Work to be completed | Exact copies of all the lines below are wanted, without a single picture.

--- Exercise data ---

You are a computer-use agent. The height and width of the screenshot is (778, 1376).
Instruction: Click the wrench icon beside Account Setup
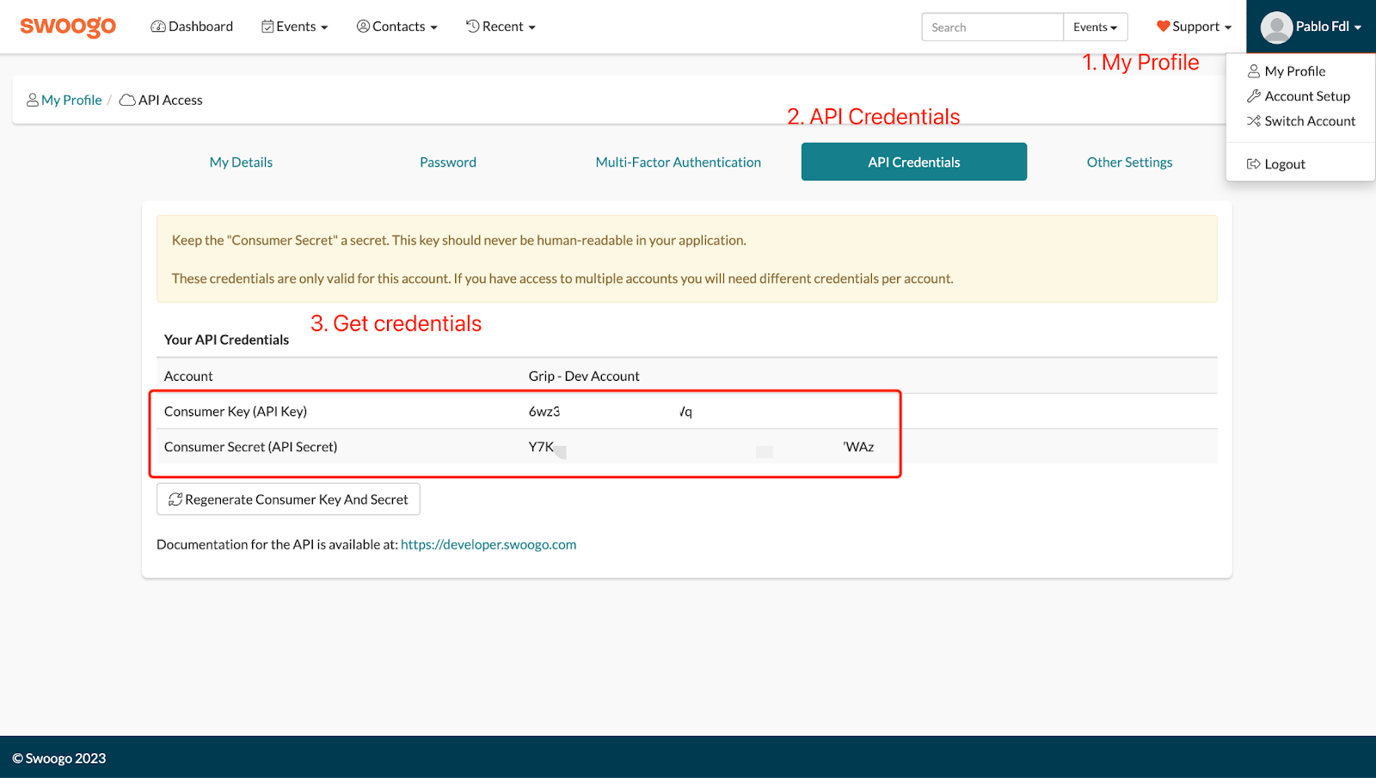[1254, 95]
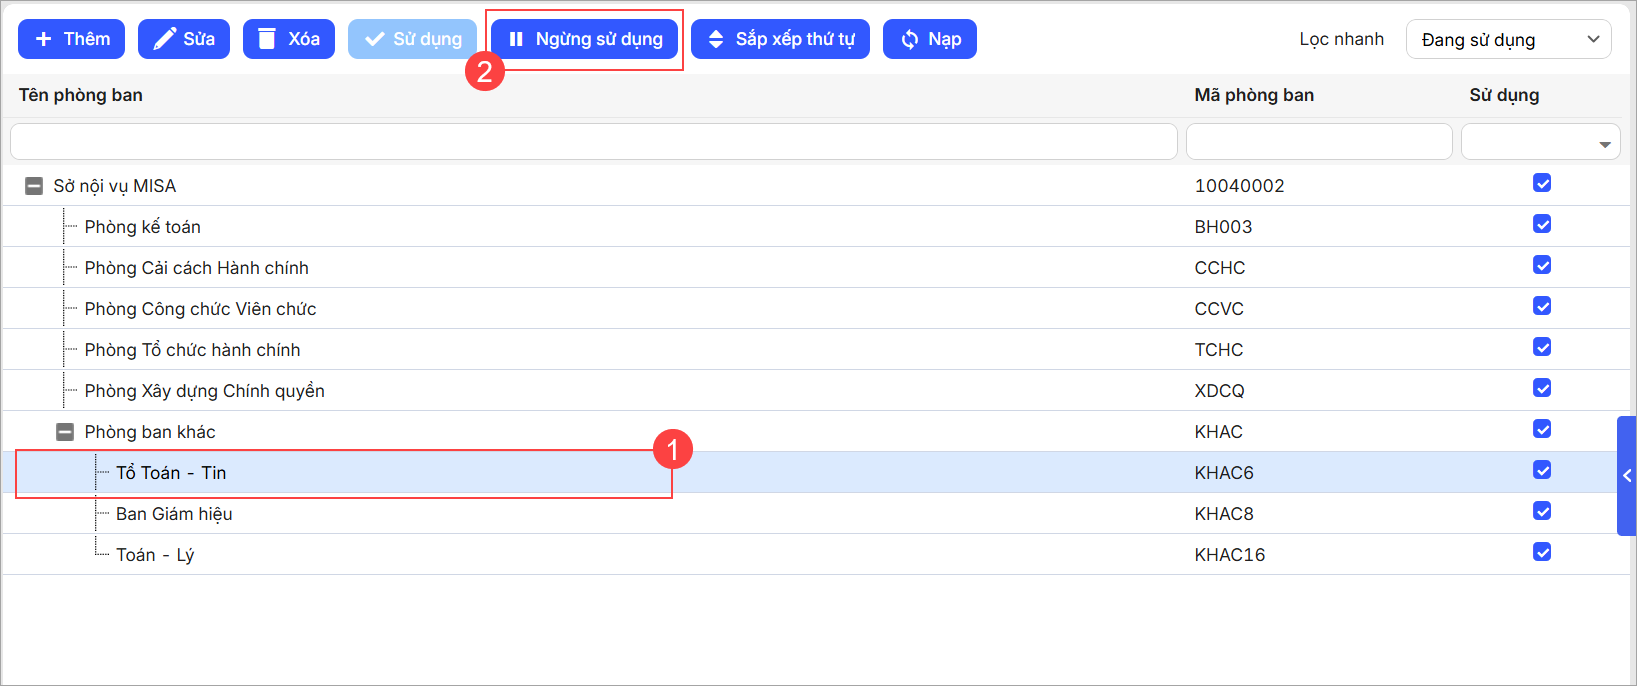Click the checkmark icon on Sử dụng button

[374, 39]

---

Response below |
You are a computer-use agent. The height and width of the screenshot is (778, 1376).
Instruction: Click the wrench icon beside Account Setup
[1254, 95]
Click the checkmark icon on Sử dụng button

[374, 39]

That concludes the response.